**WORK REQUEST**: When the string "agent" appears in a line of the records, show the whole line.

Dataset entries
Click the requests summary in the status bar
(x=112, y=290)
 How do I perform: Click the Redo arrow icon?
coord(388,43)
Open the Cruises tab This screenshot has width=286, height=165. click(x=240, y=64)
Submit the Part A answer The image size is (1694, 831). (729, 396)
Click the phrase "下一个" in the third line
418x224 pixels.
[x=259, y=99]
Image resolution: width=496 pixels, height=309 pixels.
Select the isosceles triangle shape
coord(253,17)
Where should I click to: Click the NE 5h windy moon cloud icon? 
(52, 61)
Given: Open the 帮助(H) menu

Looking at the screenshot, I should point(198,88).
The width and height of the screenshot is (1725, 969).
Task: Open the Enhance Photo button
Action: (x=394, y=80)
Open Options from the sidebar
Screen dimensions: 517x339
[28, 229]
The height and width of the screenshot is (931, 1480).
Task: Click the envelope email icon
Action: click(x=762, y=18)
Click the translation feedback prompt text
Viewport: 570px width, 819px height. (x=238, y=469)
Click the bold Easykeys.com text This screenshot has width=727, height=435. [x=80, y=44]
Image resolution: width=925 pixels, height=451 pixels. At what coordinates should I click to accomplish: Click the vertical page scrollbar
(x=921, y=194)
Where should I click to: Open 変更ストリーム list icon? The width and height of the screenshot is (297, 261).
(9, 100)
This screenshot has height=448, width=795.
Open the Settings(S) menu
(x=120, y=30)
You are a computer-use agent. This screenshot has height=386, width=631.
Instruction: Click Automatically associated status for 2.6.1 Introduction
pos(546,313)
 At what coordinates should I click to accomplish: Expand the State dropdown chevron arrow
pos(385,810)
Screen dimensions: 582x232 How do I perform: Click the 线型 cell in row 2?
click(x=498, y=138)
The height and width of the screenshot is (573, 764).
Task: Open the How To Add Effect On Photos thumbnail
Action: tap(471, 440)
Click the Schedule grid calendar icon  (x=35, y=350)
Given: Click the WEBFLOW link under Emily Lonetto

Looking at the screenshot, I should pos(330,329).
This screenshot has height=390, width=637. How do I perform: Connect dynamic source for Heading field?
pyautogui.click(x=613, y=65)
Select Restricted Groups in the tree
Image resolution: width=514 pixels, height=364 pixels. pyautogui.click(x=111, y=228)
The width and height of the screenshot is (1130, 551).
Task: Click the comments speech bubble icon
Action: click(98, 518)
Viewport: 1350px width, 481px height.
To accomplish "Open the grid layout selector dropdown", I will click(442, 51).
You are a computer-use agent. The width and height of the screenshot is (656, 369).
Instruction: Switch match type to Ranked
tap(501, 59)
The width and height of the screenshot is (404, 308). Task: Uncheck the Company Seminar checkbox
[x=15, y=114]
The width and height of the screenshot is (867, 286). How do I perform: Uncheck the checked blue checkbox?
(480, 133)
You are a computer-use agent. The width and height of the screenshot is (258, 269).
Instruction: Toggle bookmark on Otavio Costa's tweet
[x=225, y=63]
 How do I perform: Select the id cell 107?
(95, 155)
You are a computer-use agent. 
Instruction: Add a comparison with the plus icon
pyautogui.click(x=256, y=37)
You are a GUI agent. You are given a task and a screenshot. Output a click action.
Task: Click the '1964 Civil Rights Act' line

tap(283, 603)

**RESPONSE BOX**:
You are a computer-use agent. This screenshot has height=386, width=631.
You are a computer-use agent. The width and height of the screenshot is (656, 369).
You are a computer-use agent. The width and height of the screenshot is (258, 269).
You are a computer-use agent. 
You are a GUI agent. You are given a task and a screenshot. Output a click action.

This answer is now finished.